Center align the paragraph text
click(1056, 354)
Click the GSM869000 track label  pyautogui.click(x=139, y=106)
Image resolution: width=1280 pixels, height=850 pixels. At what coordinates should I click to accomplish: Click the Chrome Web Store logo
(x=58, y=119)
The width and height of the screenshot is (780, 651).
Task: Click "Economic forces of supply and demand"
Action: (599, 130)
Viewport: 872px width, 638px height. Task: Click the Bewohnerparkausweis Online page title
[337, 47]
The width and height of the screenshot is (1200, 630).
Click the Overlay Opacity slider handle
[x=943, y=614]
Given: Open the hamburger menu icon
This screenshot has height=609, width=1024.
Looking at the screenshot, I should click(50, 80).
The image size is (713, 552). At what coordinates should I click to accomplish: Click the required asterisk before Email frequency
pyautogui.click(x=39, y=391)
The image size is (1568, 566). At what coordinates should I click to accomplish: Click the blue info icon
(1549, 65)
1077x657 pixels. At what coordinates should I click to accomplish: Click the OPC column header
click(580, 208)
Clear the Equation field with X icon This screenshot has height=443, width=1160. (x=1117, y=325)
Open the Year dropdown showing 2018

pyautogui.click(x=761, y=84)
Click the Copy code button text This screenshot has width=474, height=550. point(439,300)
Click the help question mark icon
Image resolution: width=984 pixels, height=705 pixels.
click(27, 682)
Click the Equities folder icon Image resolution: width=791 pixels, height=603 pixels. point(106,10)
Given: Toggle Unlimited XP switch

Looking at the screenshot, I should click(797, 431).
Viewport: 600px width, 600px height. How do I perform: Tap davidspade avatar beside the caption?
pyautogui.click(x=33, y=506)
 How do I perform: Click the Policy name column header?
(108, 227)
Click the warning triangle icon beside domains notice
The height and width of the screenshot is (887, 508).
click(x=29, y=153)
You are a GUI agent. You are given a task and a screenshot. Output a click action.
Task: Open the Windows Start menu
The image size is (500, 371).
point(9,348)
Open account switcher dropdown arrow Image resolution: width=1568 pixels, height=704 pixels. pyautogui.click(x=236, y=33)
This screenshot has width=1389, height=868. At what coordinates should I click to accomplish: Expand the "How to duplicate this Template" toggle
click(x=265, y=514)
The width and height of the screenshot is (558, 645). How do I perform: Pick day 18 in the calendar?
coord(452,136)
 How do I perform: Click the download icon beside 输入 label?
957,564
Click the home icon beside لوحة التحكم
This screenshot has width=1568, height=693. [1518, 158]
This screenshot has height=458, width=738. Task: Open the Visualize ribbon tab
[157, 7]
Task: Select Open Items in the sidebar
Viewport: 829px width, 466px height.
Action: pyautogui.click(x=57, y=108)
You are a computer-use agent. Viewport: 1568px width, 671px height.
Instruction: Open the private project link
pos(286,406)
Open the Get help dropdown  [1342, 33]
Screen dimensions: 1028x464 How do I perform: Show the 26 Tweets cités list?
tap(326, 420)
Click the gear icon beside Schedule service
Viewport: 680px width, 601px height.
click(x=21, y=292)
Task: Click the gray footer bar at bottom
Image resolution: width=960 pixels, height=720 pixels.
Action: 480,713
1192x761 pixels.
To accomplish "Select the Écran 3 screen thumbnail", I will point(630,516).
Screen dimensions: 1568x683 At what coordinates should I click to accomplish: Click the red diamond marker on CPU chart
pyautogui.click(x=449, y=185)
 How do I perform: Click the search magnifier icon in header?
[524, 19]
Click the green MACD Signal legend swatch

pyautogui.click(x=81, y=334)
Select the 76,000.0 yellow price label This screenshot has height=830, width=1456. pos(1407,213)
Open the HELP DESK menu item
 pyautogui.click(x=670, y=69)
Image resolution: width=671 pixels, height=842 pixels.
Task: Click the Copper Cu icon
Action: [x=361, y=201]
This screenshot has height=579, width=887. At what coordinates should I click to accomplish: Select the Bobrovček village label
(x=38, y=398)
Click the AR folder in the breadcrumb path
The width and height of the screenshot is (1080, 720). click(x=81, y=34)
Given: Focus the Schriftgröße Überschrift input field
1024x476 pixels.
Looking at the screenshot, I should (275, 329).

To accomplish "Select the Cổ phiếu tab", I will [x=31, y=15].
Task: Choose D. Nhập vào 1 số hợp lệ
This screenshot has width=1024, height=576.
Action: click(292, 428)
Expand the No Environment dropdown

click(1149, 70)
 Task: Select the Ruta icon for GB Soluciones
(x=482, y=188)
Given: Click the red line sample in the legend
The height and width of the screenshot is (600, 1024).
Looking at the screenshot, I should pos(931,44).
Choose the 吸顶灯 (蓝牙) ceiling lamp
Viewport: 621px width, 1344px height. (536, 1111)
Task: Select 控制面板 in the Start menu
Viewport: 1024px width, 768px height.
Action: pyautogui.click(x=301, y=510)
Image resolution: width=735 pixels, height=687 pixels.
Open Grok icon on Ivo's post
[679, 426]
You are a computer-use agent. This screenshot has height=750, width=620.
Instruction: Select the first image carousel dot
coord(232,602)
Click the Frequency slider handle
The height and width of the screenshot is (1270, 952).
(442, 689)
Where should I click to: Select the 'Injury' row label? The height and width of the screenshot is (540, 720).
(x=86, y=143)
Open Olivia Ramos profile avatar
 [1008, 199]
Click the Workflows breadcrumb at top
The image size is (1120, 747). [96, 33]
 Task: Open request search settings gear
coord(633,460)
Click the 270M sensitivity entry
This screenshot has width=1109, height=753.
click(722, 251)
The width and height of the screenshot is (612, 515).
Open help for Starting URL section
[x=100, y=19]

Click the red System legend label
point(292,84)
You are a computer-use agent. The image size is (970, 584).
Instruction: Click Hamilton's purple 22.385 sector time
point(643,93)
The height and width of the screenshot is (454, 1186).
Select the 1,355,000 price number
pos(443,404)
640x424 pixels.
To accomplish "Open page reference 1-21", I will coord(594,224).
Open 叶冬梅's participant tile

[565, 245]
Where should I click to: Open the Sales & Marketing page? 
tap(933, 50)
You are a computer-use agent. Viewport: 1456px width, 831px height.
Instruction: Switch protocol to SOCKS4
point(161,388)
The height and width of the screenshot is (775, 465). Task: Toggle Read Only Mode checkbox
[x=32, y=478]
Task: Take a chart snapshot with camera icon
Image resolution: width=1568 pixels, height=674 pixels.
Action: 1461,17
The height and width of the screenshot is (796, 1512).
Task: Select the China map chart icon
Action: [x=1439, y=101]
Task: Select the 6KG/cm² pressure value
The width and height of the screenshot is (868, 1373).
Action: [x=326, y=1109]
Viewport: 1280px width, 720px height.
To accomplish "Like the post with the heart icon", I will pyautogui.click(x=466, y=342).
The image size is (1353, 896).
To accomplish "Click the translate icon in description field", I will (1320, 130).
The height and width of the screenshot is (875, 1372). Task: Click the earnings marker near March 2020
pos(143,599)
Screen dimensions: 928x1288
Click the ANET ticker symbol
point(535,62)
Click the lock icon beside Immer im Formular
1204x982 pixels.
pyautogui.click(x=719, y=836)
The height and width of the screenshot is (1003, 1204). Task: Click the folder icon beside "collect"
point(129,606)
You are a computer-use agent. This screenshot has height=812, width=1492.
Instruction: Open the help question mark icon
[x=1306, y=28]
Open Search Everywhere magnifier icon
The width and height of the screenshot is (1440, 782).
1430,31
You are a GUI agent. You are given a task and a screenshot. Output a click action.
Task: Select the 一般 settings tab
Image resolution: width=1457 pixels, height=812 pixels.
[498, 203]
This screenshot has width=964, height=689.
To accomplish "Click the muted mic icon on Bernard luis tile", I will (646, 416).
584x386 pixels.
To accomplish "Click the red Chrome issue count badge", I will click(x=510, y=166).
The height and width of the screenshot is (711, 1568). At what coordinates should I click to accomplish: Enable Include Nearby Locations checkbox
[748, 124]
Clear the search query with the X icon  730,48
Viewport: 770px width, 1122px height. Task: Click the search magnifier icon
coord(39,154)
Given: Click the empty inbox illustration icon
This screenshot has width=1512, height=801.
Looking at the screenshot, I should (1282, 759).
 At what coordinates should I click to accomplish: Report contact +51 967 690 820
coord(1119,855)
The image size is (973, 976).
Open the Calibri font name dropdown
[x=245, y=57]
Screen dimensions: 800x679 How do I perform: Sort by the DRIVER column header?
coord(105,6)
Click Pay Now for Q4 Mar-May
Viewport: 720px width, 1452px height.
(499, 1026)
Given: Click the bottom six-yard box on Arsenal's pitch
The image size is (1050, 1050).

■ ■ ■ ■ ■

Where does the string "bottom" appear in the records? Copy every line that holds it.

Task: Click the gray footer bar at bottom
Given: Click the bottom six-yard box on Arsenal's pitch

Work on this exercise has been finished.